おまえがいないと、俺は友だちが一人減る、と私は答えた。

「そうか、おまえは困るわけだな」と、ノナカが口元に笑いを溜めて言った。

ああ、困る。

ノナカが、嬉しそうにうなずいた。

大宮駅前で別れ、電車に乗っていたとき、今日のノナカが酒を飲まなかったことに、私は気づいた。

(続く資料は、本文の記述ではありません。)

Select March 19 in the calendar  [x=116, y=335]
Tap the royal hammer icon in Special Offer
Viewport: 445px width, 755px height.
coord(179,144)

珍しいこともあるものだ、とは思ったが、すぐにそのことは忘れた。
引越し費用のことが、私の頭の中を占めていたからだ。

あれから4ヶ月。
あのとき、ノナカが、私に何を言いたかったのか。
それが、昨日わかった。

ノナカからの電話。
「胃が半分なくなっちまった。5キロ体重が減った。今のところリンパに転移していないから、経過は順調だ。メシも量は減ったが、美味しく食える。おまえ、俺は、いたほうがいい人間だって、言ってくれたよな。それを今、もう一度言ってくれ」

若干かすれてはいたが、力強い生きたノナカの声だった。

ああ、おまえは、いたほうがいい。おまえがいないと、俺は友だちが一人減る。ただでさえ少ないのに、これ以上、減ってほしくない。

「わかった。見舞いには来るな。5キロ戻したら、また会いに行く」
ノナカが、私の返事も聞かずに、電話を切った。



このブログを読んで、どんな感想をノナカは言うだろう。

いなくていい人間なんていない、なんて書いたら、陳腐な言い草だと皮肉っぽく笑うだろうか・・・。